Regular short getaddrinfo EAI_AGAIN outages
-
I recently enabled email notifications on my Uptime Kuma and I've noticed there are regular short outages. Something to do with getaddrinfo EAI_AGAIN
Any idea what's causing this and how to resolve it?
Apparently
EAI_AGAIN is a DNS lookup timed out error, means it is a network connectivity error or proxy related error.
According to https://stackoverflow.com/questions/40182121/whats-the-cause-of-the-error-getaddrinfo-eai-again
Oh, and here it says:
EAI_AGAIN means the DNS server replied that it cannot currently fulfill the request. (If you want the hairy details, the RCODE field in the response is set to 2, SERVFAIL.)
There is no single solution because it entirely depends on why the DNS server sends that back. Maybe it's overloaded, maybe the network is down, maybe it got the same reply from its upstream server.
In general, the best you can do is wait a while and try again. Hope that helps.
I wonder what the specific issue is in my case (perhaps just network issues with Netcup?)
-
@jdaviescoates said in Regular short getaddrinfo EAI_AGAIN outages:
perhaps just network issues with Netcup?
I've just created a load of monitors to watch apps I've got on some Hetzner Could VPS servers too. I wonder if I'll see the same issues on there or not...
-
Do you have other domains by any chance? And does this happen only for the
coop
domain ? Could be a TLD issue that their authoritative servers are flaky. -
@girish said in Regular short getaddrinfo EAI_AGAIN outages:
Do you have other domains by any chance?
Yes, lots.
@girish said in Regular short getaddrinfo EAI_AGAIN outages:
And does this happen only for the coop domain ?
Not sure yet, but shall keep an eye on it.
@girish said in Regular short getaddrinfo EAI_AGAIN outages:
Could be a TLD issue that their authoritative servers are flaky.
Sounds plausible.
-
This is an Uptime Kuma quirk that I solved by upping "Retries" on each affected monitor to at least 2. Just one of my 25 monitors needed retries upping to 5 for a fix.
Hope this helps!
-
@RoundHouse1924 Thanks, although surely that could just mean that when it tried once it was broken but by the time it retried it was working again? Although I guess the time between retries is tiny?
-
-
I went and checked our instances' logs. I found sporadic
ENOTFOUND
but very spaced out (like months apart). -
I don't see this in our instance atleast - https://status.cloudron.io . Which TLD are you using?
-
@mazarian as a way to debug this further, maybe you can add a www.cloudron.io or some other domain (io or com) , to your Uptime Kuma. This well help us narrow if this is a general DNS/network issue or specific to your TLD.
-
That's a fantastic idea! I will add it. I ended up migrating it off Cloudron for the time being because I have come to depend on UK for work and all the notifications were bogging me down.

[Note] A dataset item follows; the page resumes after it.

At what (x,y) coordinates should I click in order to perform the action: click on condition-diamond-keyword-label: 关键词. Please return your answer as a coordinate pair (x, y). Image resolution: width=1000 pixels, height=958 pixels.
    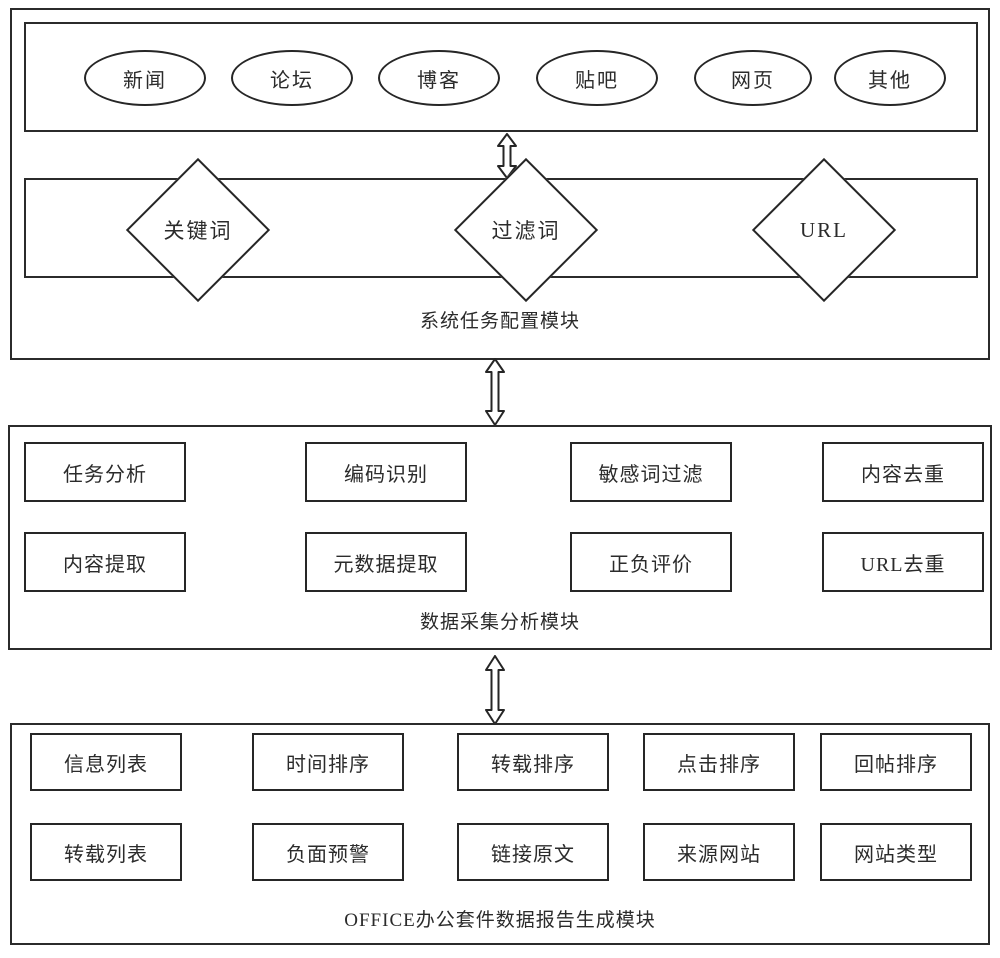
    Looking at the image, I should click on (198, 231).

I will restart the old instance to test and will report back what I find out.
-
I do have the same kind of shortages with uptime kuma. I did add Cloudron to see. Any idea of what is happening ?

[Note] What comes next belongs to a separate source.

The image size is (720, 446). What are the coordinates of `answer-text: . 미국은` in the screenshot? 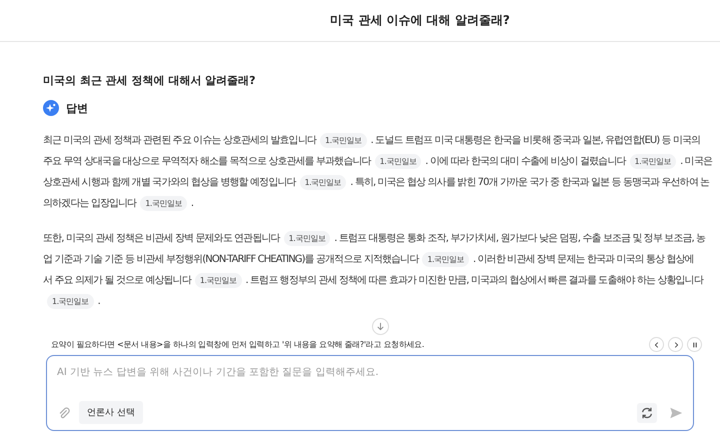 It's located at (696, 162).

I have a dedicated server with hetzner.
-
@jrl-abstract27 this is to do with the local DNS server (unbound) not resolving . In Cloudron 8 (the next release), we are removing unbound altogether and it will use your network's resolver via systemd-resolved. Maybe this issues gets sorted out with that.
-
thanks @girish
-
@girish said in Regular short getaddrinfo EAI_AGAIN outages:
@jrl-abstract27 this is to do with the local DNS server (unbound) not resolving . In Cloudron 8 (the next release), we are removing unbound altogether and it will use your network's resolver via systemd-resolved. Maybe this issues gets sorted out with that.
Hi, i just upgraded to Cloudron 8.0.3, rebooted server and i see Unbound still appears in the services pages, is that normal? does that mean uptime kuma still uses it?
-
unbound
is still used in Cloudron, but its usage is drastically reduced now. It is used for directly querying the nameservers to check if DNS records are already in-sync to avoid hitting NXDOMAIN for newly installed apps as well as for email DNS record lookup.The rest now uses whatever the default setup, of the environment the server is running in, is.
-
To conclude what @nebulon said, for Uptime Kuma this means that it uses the system DNS (and not unbound).
-
@factord right, so this means this is either a local DNS issue or uptime kuma issue. Quick idea is to just set up the server's
/etc/resolv.conf
with Google DNS maybe and check if it mitigates the issue.